Q. What can your fans expect next?

I have fans? (Hi, Mom!) As mentioned, I have a third novel going through the beta writing process. It’s the first novel in a series, and the sequel is near completion. I hope the first book in the series is publication ready within the year, but I won’t count those chicks just yet. By the time this post goes live, I am hopefully neck-deep into writing the first draft of a Christmas novella due out later this year. Hopefully I haven’t jinxed myself by publicly discussing these projects! If all goes to plan, I’ll start writing my fifth book, the standalone story I’m plotting, later this year.

Q. Last year, when we had our first interview, I asked you for advice for aspiring authors; and since I'd hate to make you repeat your advice again, I'm going to try something different. What advice do you have for people who have written their novels and think it's not good enough?
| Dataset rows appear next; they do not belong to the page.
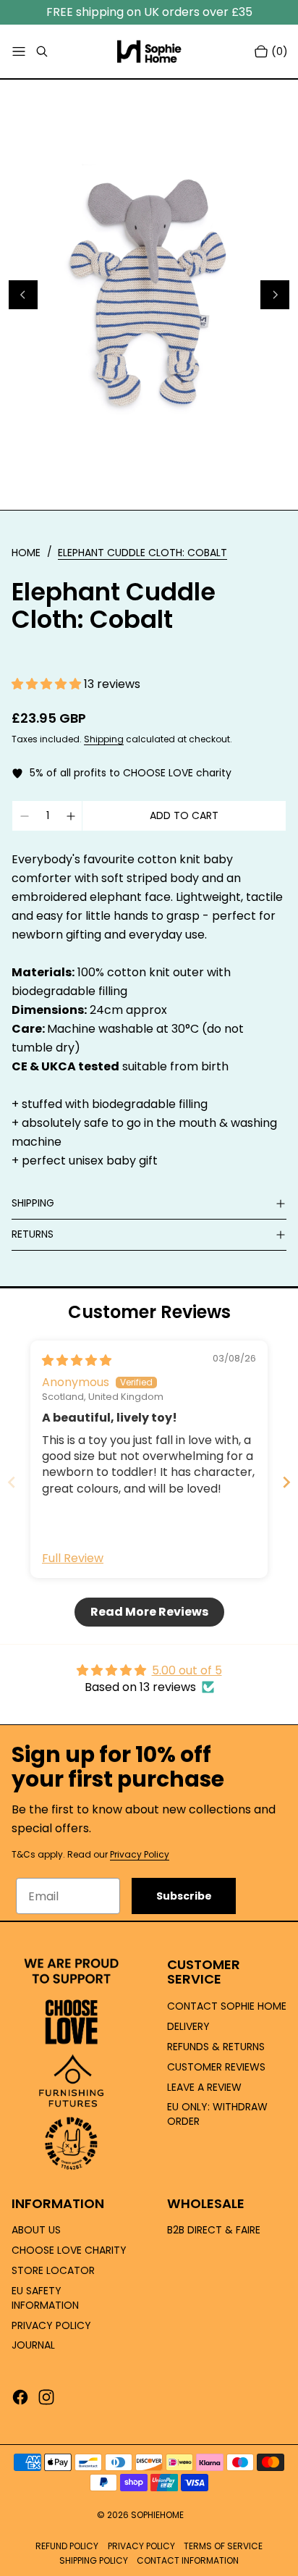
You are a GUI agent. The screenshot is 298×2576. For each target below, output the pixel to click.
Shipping (104, 739)
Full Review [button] (72, 1558)
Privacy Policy (139, 1854)
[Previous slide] (11, 1482)
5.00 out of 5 (187, 1670)
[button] (48, 684)
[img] (76, 1360)
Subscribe (184, 1896)
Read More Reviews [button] (149, 1611)
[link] (142, 553)
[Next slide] (286, 1482)
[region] (149, 295)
What about for the people who believe they are ready to publish their novel?

If you fall into the first group of people, I’m with you, buddies. After you’ve written and revised and re-written and re-revised your manuscript so many times, it’s hard to still have affection for your project, and it’s easy to lose your confidence in it. At this point, I’d suggest taking a break from your story. Either step away from it completely and work on something else, or send it to a trusted friend or colleague who can beta-read it for you. He or she can offer you more objective feedback that might help you pinpoint what it is about this story that just doesn’t feel publication-ready. If you go the first route and take a little break, give yourself a few weeks or even months, because this will give you a chance to look at the novel with your own fresh set of eyes. You can’t do that when it’s too fresh on your mind. If you think your book is ready to publish, again, send it to a few beta-readers. Also, go over it again yourself to look for any editing errors. Once you’ve done that, and you feel really good about it, you can either query your book with agents or publishers or decide to self-publish it. No matter which route you go, make sure you have the book in the best shape possible. You might want to hire an editor, and I definitely encourage you to go that route if you self-publish. No matter how careful you are, there’s always going to be a typo or misspelled word that you miss. It’s just science.

Thank you so much, Josie Ann, for having me on the blog, today, and thanks to all of you for following along.

2 comments:

Samantha March said...

Thanks for hosting!

Laura Chapman said...

I had so much fun doing this interview. Thanks for your support and friendship!